Man kann und soll darüber diskutieren, ob PC immer und überall ihren Zweck erfüllt oder nicht und auch intensiv darüber, welche Begriffe man in Büchern ändert, aber gerade was das N-Wort betrifft, kann ich mich Nöstlingers Ansicht hier nicht anschließen.

2 Kommentare

  1. wuchale sagt:

    Hm, schwieriges Thema. Kann dein Argument nachvollziehen. Allerdings bin ich nicht der Meinung, dass sich die Gesellschaft ‘drauf geeinigt’ hat, Neger nicht mehr zu verwenden.
    Ich bin mit dem Wort groß geworden. Und ich hab’s ehrlich gesagt nie verstaden, warum es plötzlich ein böses Wort sein soll. Ich hab ihm nie eine böse oder negative Bedeutung zugemessen. Aber gut, wenn das gesellschaftlich (wer ist das eigentlich) verpönt sein soll, dann halt ‘Schwarzer’. Wart noch ein paar Jahre, dann wird auch diese Begrifflichkeit verpönt sein. Das ist nämlich das Problem (imho): Rassismus entsteht nicht durch Wörter sondern durch Geisteshaltungen. Streich das eine, wächst das nächste. So wird das Problem nicht gelöst.

    Um so mehr finde ich es verwerflich Wörter aus einem Sprachgebrauch tilgen zu wollen. Nichts anderes ist es nämlich, wenn man Begriffe aus Kinderbüchern streicht. Der Plan ist so durchsichtig wie dämlich: Hält man Wörter den Kinderköpfen fern und streicht sie aus Büchern, dann ist es in 2 Generationen getilgt.

    Und da setzt meine wirkliche Sorge an: Wenn das klappt, was wird als nächstes gestrichen? Und von wem eigentlich? Ich halte es für gefährlich Wörter und Begrifflichkeiten einfach zu streichen. Kann Nöstlinger diesbezüglich gut verstehen.

    Just my 2 Cents 🙂

    • heidi sagt:

      “Schwarzer” ist eh auch jetzt schon nicht unumstritten. Schwierige Sache, das, da hast Du recht.

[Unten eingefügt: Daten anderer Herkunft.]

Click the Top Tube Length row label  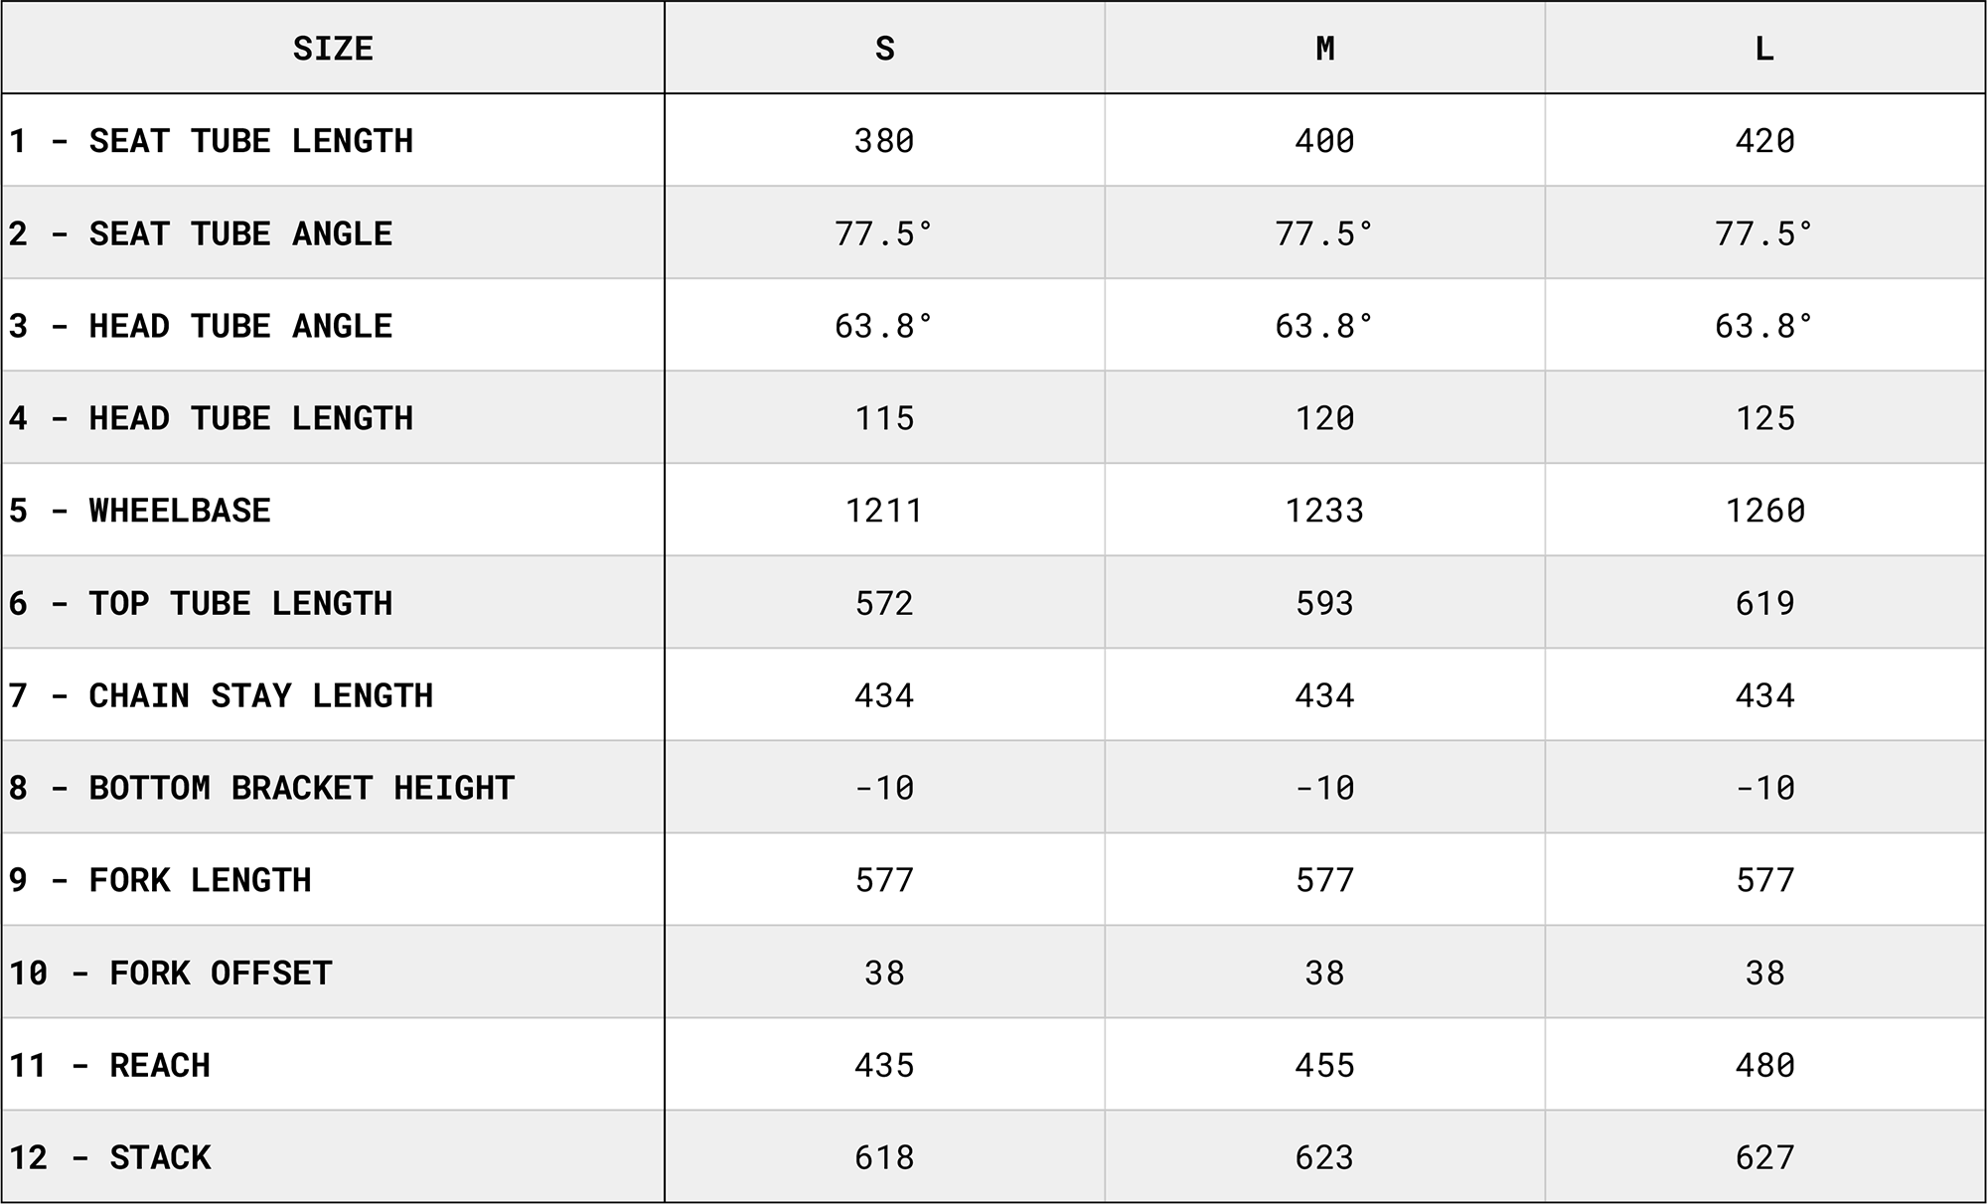[201, 603]
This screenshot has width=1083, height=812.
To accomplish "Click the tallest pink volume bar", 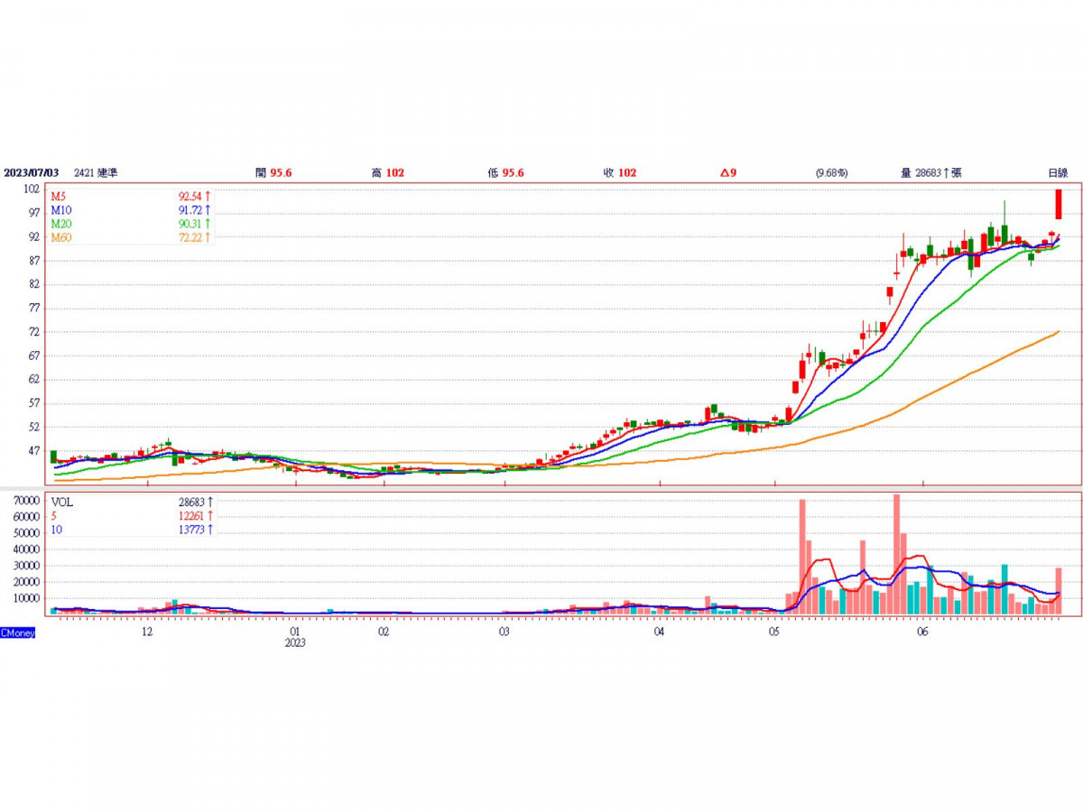I will [896, 554].
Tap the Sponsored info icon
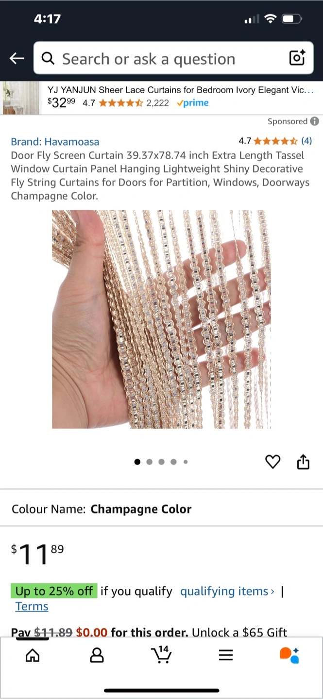 (x=315, y=121)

      Ich glaube – wie Du – nicht, dass man damit gewisse Geisteshaltungen einfach umkehren kann, wenn man ein Wort ersetzt, finde aber auch nicht, dass man gerade dieses Wort künstlich am Leben halten muss. Für meinen Sprachgebrauch “geht” dieser Begriff einfach nicht mehr, ich finde ihn abstoßend, genauso übrigens wie eine Menge anderer Begriffe oder Aussagen, die ich als Kind bedenkenlos und ohne böse Absicht verwendet habe, jetzt aber nicht mehr verwenden würde. Ich finde nichts schlimmes dabei, wenn man Sprache und Begrifflichkeiten hinterfragt und mit der Zeit (behutsam) anpasst, ohne sich dafür zu geißeln, dass es früher anders war. Und natürlich hast Du recht, dass die Gefahr besteht, übers Ziel hinauszuschießen.